China has set a target for gross domestic product (GDP) growth this year of around 5%, after severe pandemic curbs last year sent the economy to one of the slowest rates in decades. Last year’s GDP increased only 3% from 2021.
Commerce Minister Wang Wentao warned on Thursday that downward pressure on China’s imports and exports will increase significantly this year, due to the risk of a global recession and weakened external demand.
– In dollar terms, imports fell more than exports, which indicates weak demand in both domestic and foreign markets, says Dan Wang, chief economist at Hang Seng Bank China.
The data pushed shares in Hong Kong and mainland China lower, erasing earlier gains.
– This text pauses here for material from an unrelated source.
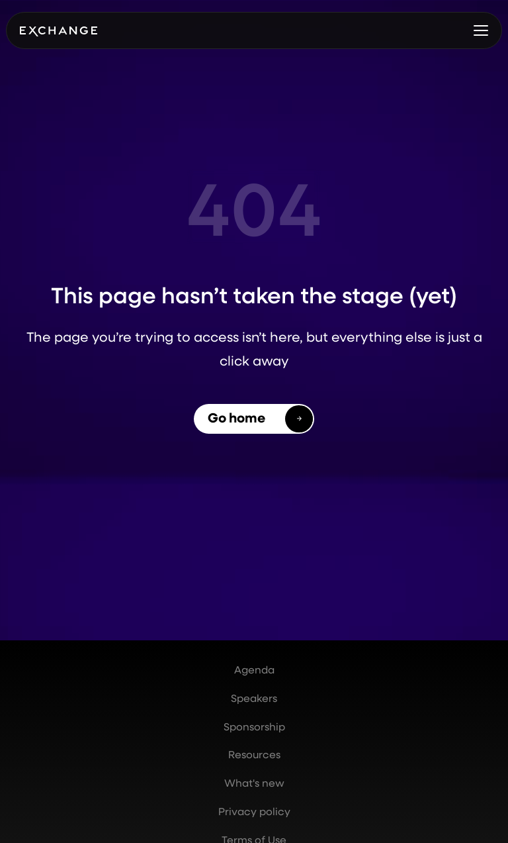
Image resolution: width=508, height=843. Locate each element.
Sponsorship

Hong Kong’s Hang Seng index was down 0.33% in late afternoon trade, while China’s CSI300 index was 1.46% weaker.
China’s imports of coal and soybeans rose from a year earlier, customs data showed, while crude oil arrivals fell 1.3%. Imports of natural gas fell by 9.4%.
Exports to the USA decreased by 21.8%, while imports from the USA fell by 5%. Exports to the EU fell by 12.2%, while imports fell by 5.5%.
Customs publishes combined trade data for January and February to smooth out distortions caused by the changing timing of the Lunar New Year, which this year fell in January.
Economists expect imports to recover gradually as consumer confidence returns after the lifting of COVID-19 restrictions in December, but they say the slowdown abroad could also hold down the volume of goods entering China.
In February, manufacturing activity increased at the fastest pace in more than a decade, data from the National Bureau of Statistics showed last week, giving economists cause for optimism.
Factory activity readings from other Asian economies for February were more subdued, but that reinforced views that conditions abroad were more sluggish.